• Information supplied
..........

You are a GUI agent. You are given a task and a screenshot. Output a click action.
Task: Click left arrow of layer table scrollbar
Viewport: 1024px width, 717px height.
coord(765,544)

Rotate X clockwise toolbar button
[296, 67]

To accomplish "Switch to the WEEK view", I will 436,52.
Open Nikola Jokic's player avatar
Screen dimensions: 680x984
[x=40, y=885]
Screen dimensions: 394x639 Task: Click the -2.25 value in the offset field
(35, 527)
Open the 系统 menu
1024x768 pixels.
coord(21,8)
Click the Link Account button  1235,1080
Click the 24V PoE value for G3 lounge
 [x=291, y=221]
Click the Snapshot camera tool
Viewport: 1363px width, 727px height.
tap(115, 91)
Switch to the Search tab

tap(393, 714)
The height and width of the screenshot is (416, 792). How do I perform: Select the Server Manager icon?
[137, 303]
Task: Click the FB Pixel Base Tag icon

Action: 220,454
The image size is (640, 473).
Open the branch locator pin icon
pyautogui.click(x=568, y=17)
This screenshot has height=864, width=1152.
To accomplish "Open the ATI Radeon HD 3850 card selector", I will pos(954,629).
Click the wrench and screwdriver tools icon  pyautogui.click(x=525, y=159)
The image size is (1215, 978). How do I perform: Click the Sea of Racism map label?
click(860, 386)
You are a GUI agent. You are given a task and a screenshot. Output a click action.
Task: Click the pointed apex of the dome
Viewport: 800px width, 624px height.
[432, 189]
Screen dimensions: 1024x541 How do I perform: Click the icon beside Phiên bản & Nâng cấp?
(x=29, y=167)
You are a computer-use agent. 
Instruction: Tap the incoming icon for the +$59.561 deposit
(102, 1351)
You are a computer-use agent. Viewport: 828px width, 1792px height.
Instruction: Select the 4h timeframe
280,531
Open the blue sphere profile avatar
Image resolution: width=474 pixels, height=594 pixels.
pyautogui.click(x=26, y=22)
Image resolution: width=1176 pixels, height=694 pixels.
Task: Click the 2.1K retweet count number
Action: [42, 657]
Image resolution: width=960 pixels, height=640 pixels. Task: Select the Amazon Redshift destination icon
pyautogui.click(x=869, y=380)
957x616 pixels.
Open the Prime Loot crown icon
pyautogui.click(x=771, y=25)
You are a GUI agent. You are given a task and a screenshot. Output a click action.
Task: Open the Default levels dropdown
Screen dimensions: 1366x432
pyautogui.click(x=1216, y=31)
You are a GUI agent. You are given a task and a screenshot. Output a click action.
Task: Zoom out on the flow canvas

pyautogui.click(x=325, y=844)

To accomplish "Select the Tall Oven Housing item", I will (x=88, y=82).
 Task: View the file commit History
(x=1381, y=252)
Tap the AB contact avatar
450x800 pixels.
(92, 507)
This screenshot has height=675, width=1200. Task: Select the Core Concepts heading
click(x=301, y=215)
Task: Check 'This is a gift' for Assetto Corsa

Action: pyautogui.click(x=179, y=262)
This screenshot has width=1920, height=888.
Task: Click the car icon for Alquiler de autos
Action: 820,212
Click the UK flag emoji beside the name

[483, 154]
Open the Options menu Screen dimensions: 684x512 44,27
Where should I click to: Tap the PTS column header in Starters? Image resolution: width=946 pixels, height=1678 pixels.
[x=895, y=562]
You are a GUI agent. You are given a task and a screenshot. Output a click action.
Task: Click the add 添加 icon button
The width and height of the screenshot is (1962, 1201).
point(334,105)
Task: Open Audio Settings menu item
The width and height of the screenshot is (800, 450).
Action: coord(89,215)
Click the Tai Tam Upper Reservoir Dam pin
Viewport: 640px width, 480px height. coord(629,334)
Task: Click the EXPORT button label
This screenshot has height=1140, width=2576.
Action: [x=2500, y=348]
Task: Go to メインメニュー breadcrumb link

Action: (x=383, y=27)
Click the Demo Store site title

..........

• Activity
Go to the line with "Task: Open the Default levels dropdown" in the entries above and repeat every line from there through the line with "Open the Options", exactly and with no other text.

• Your solution
Task: Open the Default levels dropdown
Screen dimensions: 1366x432
pyautogui.click(x=1216, y=31)
You are a GUI agent. You are given a task and a screenshot. Output a click action.
Task: Zoom out on the flow canvas

pyautogui.click(x=325, y=844)

To accomplish "Select the Tall Oven Housing item", I will (x=88, y=82).
 Task: View the file commit History
(x=1381, y=252)
Tap the AB contact avatar
450x800 pixels.
(92, 507)
This screenshot has height=675, width=1200. Task: Select the Core Concepts heading
click(x=301, y=215)
Task: Check 'This is a gift' for Assetto Corsa

Action: pyautogui.click(x=179, y=262)
This screenshot has width=1920, height=888.
Task: Click the car icon for Alquiler de autos
Action: 820,212
Click the UK flag emoji beside the name

[483, 154]
Open the Options menu Screen dimensions: 684x512 44,27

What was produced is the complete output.